Click-target data:
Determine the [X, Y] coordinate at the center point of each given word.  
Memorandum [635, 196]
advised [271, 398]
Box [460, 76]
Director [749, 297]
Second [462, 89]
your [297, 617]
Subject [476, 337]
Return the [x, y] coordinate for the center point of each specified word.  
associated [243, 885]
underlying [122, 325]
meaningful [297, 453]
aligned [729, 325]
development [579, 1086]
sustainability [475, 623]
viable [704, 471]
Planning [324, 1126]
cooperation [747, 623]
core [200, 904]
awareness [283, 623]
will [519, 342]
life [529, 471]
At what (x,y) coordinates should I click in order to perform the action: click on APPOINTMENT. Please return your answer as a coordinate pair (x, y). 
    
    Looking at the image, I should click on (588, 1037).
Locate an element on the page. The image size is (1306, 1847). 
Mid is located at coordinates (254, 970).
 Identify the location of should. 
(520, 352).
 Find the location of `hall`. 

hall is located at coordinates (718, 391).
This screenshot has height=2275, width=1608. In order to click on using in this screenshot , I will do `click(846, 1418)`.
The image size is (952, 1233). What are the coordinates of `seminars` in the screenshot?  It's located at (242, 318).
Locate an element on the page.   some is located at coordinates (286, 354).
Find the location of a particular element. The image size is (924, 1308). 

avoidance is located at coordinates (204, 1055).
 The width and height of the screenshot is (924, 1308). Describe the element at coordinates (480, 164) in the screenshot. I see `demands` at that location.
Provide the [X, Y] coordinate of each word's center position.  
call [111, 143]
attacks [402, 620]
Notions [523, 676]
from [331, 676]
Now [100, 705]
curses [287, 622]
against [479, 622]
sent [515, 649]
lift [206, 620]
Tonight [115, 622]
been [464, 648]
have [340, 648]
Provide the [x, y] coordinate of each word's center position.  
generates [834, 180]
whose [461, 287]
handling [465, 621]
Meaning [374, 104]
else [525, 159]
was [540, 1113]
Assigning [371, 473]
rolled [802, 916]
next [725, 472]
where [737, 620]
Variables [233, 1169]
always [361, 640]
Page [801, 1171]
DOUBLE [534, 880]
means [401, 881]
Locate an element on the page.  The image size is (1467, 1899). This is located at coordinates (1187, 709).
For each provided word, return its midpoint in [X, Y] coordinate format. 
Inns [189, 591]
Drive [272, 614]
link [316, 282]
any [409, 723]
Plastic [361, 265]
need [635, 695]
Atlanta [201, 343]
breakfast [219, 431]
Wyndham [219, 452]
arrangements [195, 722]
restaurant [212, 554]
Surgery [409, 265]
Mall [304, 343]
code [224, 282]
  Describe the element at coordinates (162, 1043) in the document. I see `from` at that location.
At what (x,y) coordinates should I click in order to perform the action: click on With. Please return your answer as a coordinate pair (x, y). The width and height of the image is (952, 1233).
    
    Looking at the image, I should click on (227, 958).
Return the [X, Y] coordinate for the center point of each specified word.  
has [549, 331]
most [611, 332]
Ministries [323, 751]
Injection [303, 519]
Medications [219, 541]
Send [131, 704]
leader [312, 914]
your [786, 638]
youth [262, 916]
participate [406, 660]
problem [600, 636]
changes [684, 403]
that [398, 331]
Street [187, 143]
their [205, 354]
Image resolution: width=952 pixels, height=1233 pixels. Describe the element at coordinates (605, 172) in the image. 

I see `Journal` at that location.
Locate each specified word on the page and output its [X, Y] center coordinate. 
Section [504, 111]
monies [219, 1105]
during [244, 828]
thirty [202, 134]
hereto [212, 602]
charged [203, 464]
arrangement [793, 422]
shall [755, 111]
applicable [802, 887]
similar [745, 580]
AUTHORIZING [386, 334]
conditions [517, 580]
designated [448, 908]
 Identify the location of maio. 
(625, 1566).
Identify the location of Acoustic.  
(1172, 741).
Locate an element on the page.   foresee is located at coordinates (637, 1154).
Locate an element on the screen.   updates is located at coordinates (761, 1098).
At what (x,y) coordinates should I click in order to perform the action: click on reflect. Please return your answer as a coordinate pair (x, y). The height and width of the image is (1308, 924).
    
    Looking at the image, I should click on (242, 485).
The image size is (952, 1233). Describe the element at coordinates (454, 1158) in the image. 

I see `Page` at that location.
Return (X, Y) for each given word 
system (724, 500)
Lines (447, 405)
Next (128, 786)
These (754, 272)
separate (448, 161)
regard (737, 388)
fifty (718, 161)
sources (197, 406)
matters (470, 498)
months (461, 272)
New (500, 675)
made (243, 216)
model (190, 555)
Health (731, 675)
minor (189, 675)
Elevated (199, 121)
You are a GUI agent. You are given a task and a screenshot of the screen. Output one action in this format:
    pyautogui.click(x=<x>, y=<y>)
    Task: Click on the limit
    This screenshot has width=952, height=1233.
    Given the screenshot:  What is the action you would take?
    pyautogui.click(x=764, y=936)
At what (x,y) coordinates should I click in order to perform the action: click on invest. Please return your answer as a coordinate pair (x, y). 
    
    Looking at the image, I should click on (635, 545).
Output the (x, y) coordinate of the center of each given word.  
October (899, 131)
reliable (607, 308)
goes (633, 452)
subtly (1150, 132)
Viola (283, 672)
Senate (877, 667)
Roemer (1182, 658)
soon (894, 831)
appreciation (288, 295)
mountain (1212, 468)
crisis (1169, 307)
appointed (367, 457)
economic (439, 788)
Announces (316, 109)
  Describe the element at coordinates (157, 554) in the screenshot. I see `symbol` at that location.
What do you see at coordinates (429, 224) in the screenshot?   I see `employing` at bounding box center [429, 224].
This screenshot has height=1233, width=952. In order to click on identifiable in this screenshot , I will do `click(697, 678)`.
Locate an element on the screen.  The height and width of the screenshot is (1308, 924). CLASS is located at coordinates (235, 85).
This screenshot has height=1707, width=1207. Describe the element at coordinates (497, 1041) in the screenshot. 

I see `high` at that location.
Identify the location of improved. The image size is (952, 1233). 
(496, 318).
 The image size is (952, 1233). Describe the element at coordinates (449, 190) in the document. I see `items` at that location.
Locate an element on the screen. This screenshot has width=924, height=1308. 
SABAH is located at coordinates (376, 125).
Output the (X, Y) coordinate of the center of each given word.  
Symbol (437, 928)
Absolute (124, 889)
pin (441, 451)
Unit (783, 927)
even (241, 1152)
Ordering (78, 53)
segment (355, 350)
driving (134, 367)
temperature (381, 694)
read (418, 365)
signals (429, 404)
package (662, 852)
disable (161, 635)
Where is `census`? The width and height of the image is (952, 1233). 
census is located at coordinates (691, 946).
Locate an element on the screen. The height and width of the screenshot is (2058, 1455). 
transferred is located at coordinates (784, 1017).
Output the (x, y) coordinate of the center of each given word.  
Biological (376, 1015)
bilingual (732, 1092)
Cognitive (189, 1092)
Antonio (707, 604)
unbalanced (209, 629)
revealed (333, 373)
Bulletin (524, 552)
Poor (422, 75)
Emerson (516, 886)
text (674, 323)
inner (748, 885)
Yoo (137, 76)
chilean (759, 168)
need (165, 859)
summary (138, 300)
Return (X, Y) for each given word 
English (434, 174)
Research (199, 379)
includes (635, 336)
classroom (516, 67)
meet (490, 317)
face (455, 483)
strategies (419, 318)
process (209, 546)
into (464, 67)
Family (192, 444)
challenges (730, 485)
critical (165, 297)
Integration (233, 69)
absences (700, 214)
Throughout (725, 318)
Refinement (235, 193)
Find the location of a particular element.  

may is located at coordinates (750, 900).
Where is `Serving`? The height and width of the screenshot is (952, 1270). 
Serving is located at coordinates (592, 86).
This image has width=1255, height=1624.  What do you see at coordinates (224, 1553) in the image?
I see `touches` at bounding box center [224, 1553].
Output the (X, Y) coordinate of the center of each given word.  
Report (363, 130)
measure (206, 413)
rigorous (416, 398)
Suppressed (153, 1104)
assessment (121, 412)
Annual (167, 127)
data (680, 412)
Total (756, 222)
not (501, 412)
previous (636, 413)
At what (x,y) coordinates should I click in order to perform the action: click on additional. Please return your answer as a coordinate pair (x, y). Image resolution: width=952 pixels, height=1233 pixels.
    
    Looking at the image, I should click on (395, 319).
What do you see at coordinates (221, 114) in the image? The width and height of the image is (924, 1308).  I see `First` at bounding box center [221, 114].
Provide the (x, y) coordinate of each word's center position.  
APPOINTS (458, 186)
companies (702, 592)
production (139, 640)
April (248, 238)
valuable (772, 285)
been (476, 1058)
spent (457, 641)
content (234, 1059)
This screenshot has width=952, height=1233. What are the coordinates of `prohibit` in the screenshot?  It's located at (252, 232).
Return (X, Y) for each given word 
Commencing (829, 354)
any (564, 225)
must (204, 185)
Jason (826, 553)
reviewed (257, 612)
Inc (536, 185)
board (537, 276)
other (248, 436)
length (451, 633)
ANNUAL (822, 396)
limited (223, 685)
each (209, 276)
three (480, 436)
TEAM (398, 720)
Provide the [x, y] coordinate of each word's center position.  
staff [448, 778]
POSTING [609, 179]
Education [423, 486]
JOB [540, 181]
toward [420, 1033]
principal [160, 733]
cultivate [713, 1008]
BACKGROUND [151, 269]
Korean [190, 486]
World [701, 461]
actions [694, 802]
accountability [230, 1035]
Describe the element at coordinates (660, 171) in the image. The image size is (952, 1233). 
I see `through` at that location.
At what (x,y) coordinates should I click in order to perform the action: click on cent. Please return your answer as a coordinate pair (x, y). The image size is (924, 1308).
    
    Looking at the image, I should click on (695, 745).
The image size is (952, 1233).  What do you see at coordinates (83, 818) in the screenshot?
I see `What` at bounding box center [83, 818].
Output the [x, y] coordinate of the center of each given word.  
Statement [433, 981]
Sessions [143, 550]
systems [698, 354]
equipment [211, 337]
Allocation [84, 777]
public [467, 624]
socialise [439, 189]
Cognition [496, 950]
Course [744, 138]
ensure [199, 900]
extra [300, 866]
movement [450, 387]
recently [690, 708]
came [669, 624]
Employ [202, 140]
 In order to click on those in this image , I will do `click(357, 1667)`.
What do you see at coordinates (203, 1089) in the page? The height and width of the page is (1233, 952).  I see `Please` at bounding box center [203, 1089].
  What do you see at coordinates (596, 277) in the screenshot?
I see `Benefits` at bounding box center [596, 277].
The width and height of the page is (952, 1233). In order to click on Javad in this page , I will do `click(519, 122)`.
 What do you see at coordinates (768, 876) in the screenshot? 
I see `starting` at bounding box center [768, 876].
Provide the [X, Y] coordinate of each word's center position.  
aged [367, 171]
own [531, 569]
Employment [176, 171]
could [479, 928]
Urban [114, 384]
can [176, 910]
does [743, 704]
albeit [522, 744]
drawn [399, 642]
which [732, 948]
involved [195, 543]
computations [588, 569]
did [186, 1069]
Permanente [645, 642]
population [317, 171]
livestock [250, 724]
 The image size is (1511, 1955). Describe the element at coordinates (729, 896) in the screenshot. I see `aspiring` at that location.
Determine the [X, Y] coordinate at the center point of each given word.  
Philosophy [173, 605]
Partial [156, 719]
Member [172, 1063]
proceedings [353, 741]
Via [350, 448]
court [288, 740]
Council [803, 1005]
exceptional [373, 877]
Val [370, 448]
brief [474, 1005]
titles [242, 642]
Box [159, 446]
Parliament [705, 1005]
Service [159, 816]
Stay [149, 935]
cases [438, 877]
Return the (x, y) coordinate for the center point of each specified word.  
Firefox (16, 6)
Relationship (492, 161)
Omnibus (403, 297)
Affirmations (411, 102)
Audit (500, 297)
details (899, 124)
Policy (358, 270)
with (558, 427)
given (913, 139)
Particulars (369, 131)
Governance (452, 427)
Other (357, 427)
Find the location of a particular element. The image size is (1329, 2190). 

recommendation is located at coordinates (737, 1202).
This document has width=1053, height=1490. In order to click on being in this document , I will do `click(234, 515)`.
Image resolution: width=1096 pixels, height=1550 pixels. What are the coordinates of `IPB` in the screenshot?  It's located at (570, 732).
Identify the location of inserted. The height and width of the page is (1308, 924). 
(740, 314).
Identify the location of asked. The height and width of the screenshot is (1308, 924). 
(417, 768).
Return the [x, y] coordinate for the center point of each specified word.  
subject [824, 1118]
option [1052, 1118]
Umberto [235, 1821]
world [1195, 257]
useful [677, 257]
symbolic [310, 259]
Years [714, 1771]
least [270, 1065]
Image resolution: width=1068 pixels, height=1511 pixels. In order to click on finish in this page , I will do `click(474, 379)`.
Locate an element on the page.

**Given exercise**
Rewrite the records between the lines holding "always [361, 640]" and "breakfast [219, 431]", inclusive, swapping "Drive" for "Road" and leaving everything else unchanged.

**Answer to the problem**
always [361, 640]
Page [801, 1171]
DOUBLE [534, 880]
means [401, 881]
Locate an element on the page.  The image size is (1467, 1899). This is located at coordinates (1187, 709).
For each provided word, return its midpoint in [X, Y] coordinate format. 
Inns [189, 591]
Road [272, 614]
link [316, 282]
any [409, 723]
Plastic [361, 265]
need [635, 695]
Atlanta [201, 343]
breakfast [219, 431]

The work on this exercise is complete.